# Sphagnum Moss layer



## Diana (Jan 14, 2010)

The good peat moss is partially rotted sphagnum moss. I buy it as Pure Canadian Sphanum Peat Moss, in the garden department. No surfactants, no fertilizers. 
The whole moss that you used will be very slow to break down, but is the same stuff, just whole pieces. 

Hope it works for you, and I am looking forward to water test reports as it goes along. 

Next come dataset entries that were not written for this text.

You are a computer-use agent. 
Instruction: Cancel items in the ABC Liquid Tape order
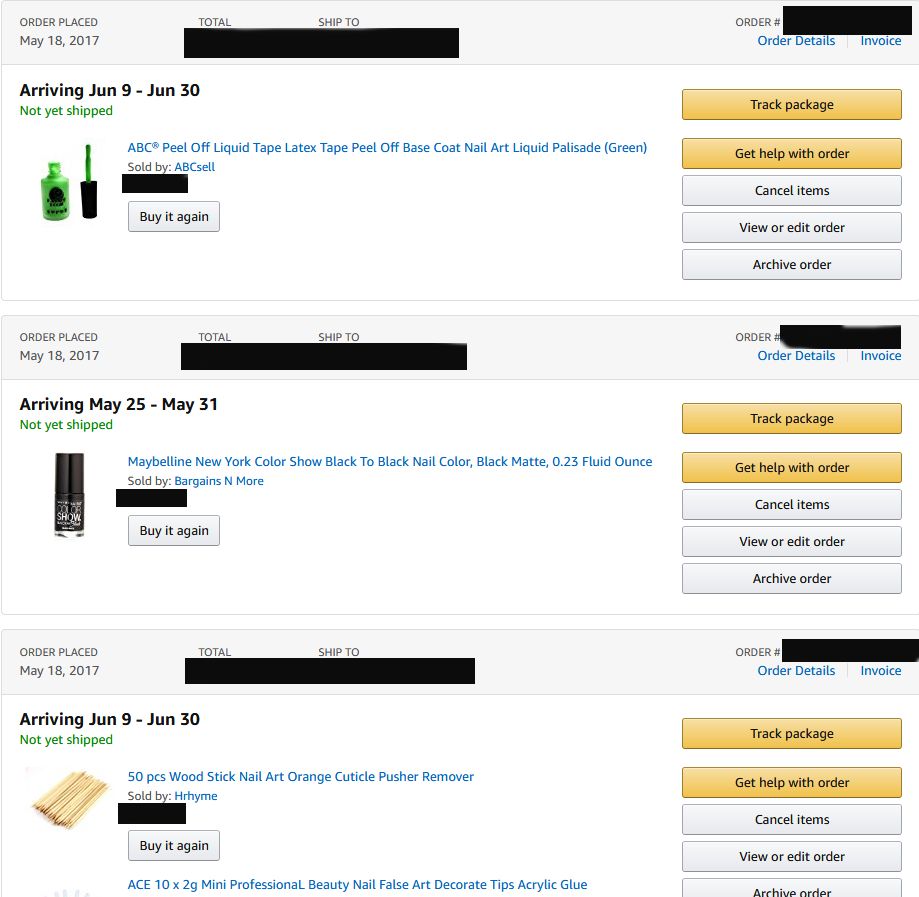click(791, 191)
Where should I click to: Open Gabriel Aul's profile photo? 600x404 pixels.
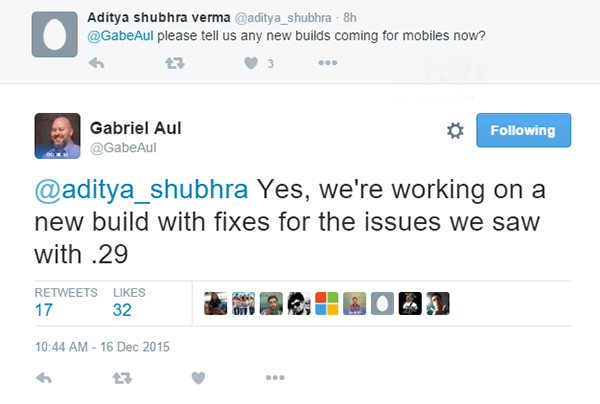57,136
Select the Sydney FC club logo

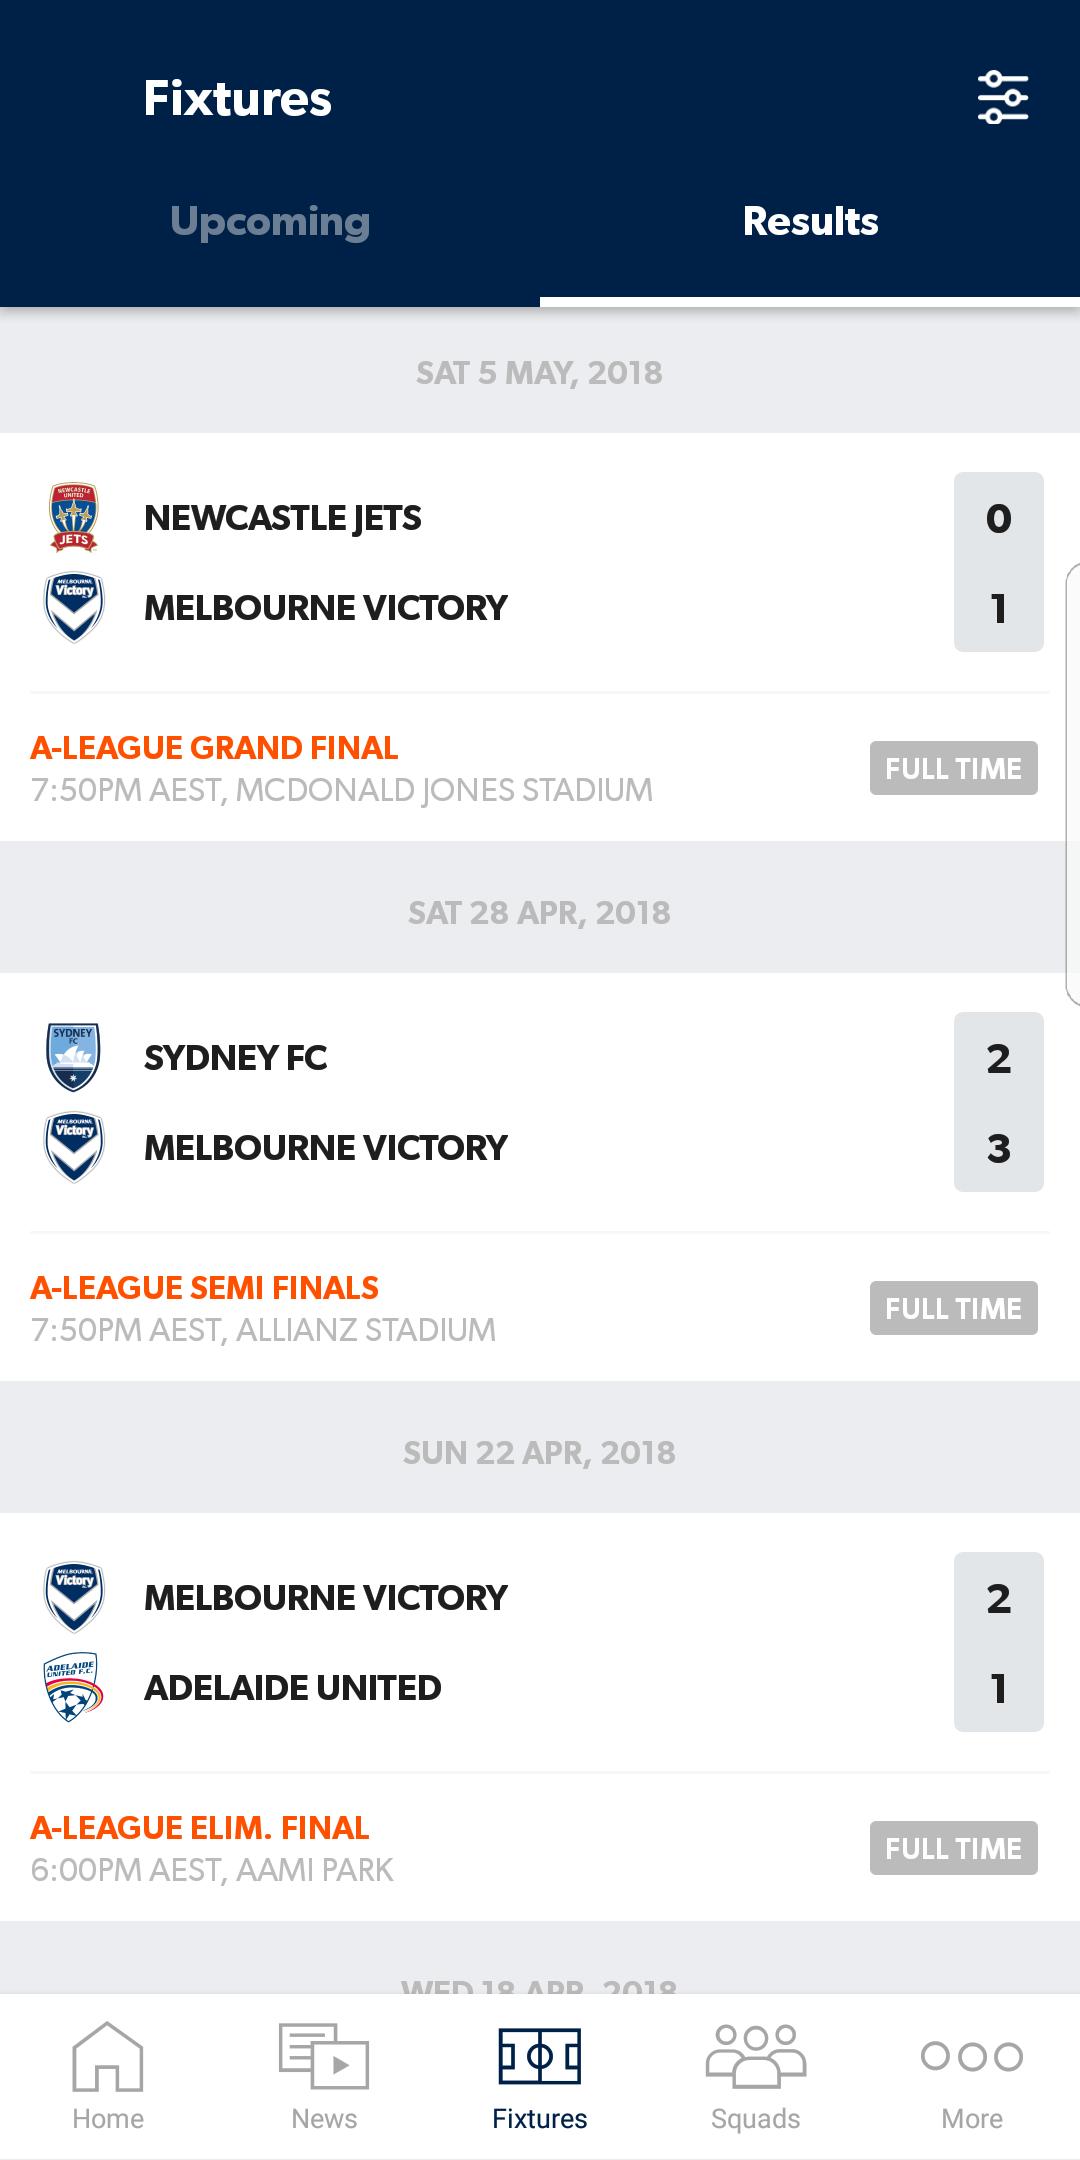(74, 1058)
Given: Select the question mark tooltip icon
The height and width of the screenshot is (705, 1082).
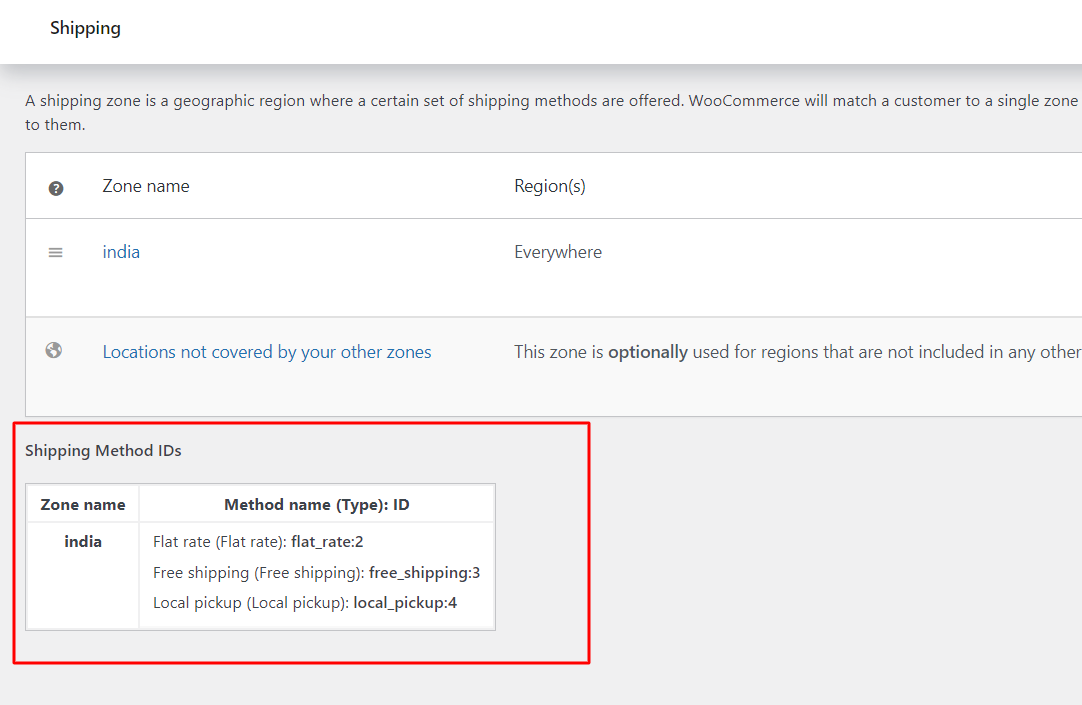Looking at the screenshot, I should [x=56, y=186].
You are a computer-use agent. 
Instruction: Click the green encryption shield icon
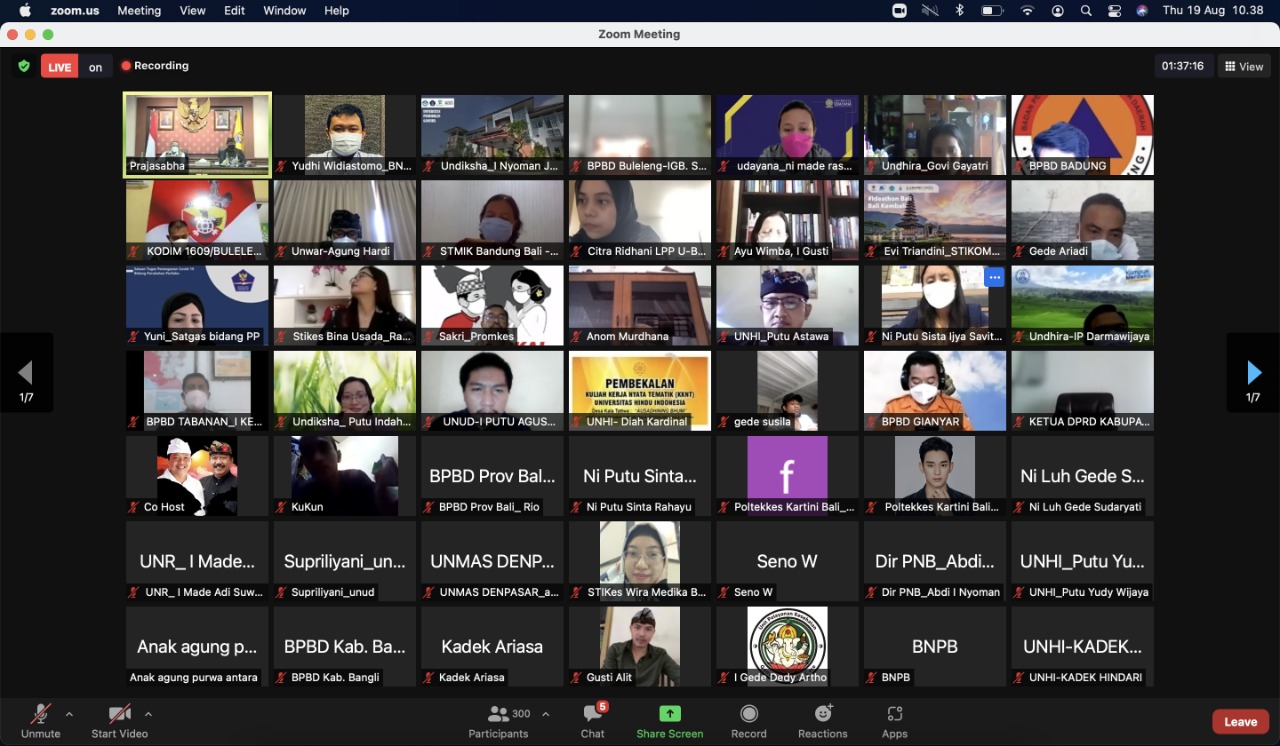(x=23, y=67)
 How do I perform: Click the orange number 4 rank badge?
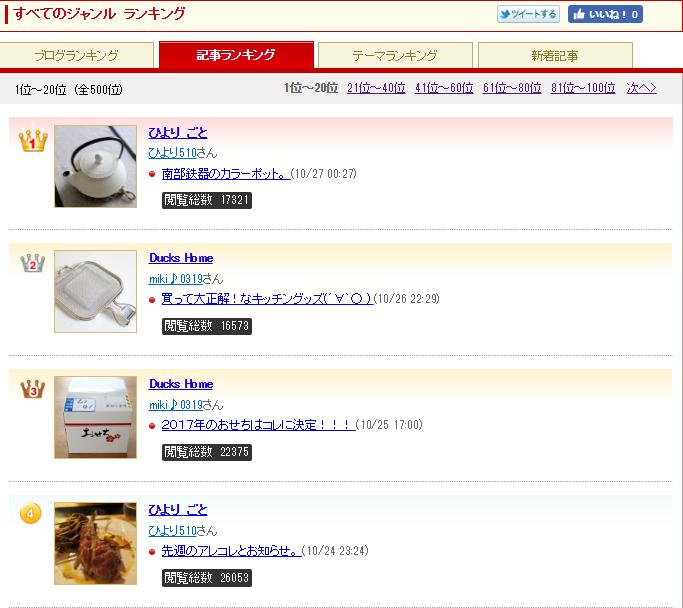coord(30,513)
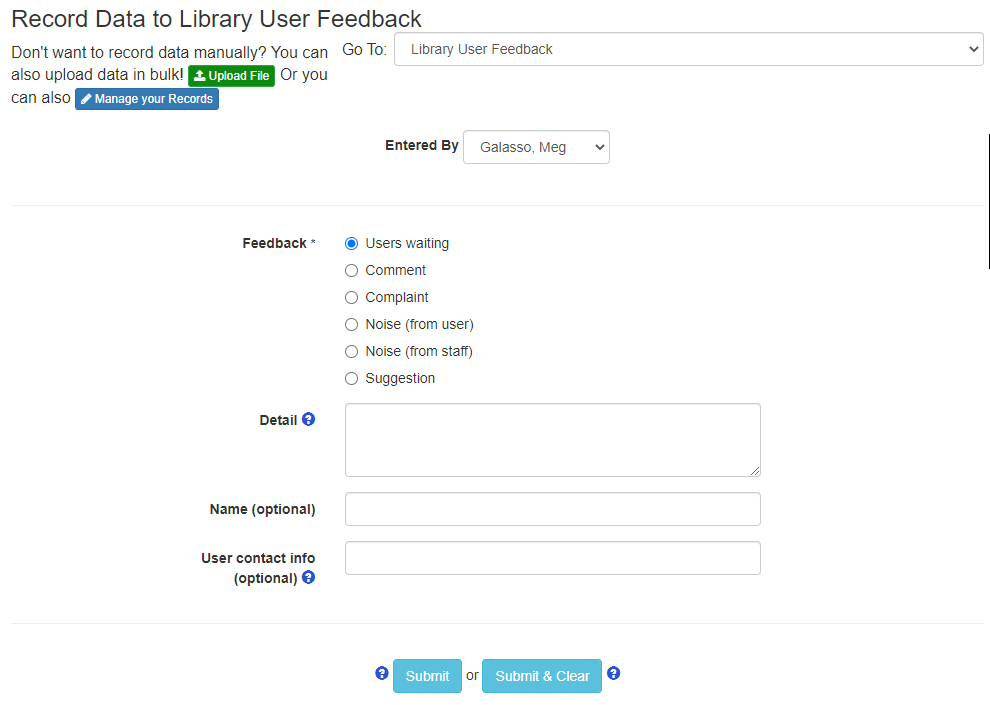The height and width of the screenshot is (705, 990).
Task: Click the help icon right of Submit & Clear
Action: pos(613,674)
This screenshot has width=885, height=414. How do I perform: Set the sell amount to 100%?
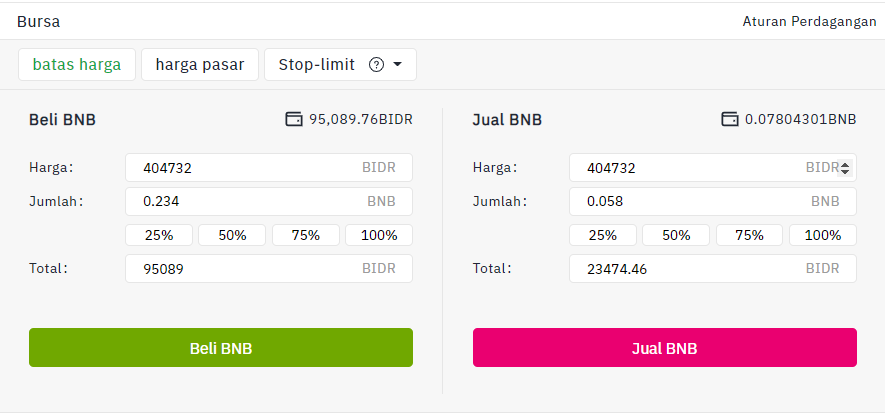coord(823,235)
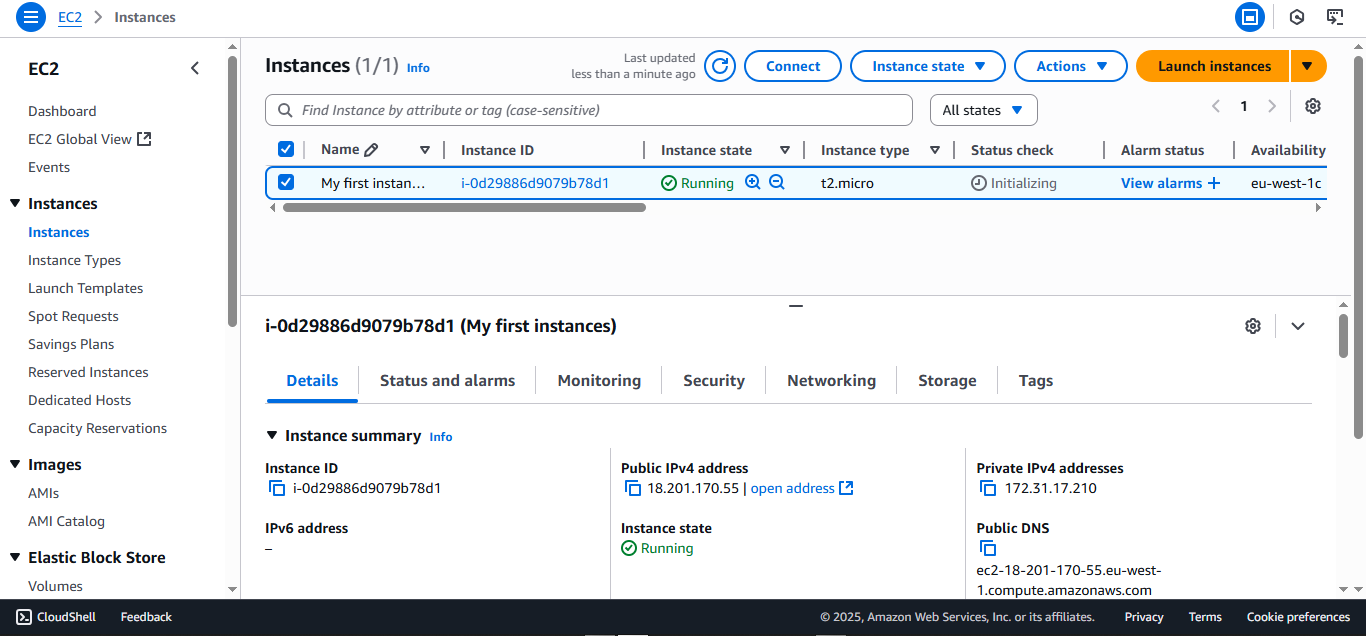
Task: Expand the All states filter dropdown
Action: 983,110
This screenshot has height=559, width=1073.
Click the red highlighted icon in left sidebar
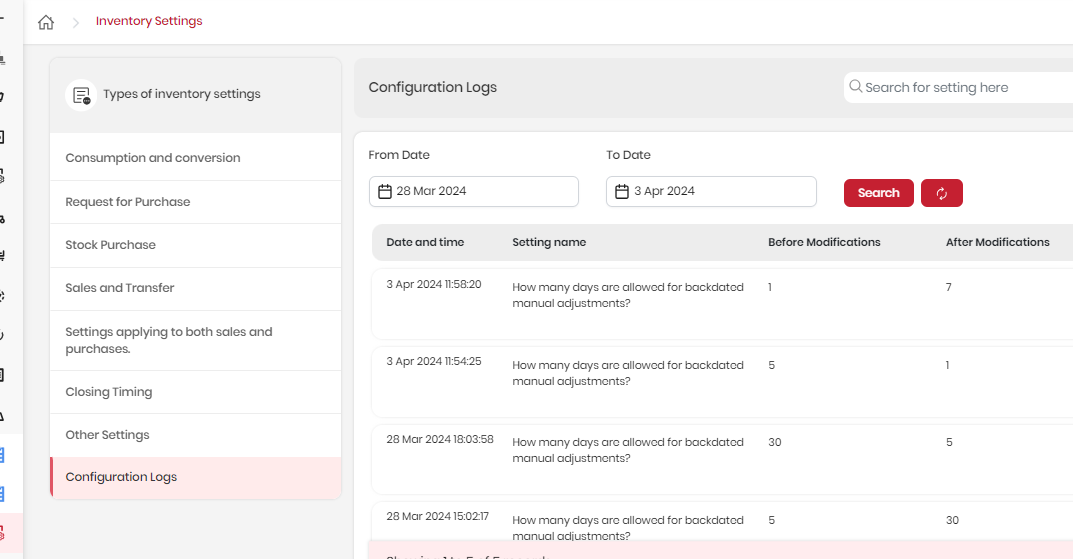click(x=2, y=533)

When the moss is broken down it is fine enough to have a reasonable cationic exchange capacity. I am not sure how well broken down it needs to be to act this way. If you kept the fines from the bag of whole sphagnum moss, and added this to your tank I think you will get the benefit just as if you had used the almost-powdered peat moss. I do not think it takes very much to have a really good effect on the fertilizer holding ability.


----------



## Raymond S. (Dec 29, 2012)

You did this while your wife was off at the store right ?
Or maybe that was a separate utility room sink ?
Either way you'll have lots of time to look at the tank for the next couple of weeks.
No really, I'd like to hear how this helps/works.
I read what appear to be conflicting suggestions on here.
The Mineralized top soil direction say to screen out larger organic pieces/w a 1/4" screen.
The MGOCPM is mostly chicken droppings and finely ground sphagnum moss from what I hear. That goes under fine gravel for a cap.
And you are putting coarse raw dried Sphagnum under Eco.
I'm very interested in the results from this. I'm doing a new build soon and still haven't decided on the sub for it.


----------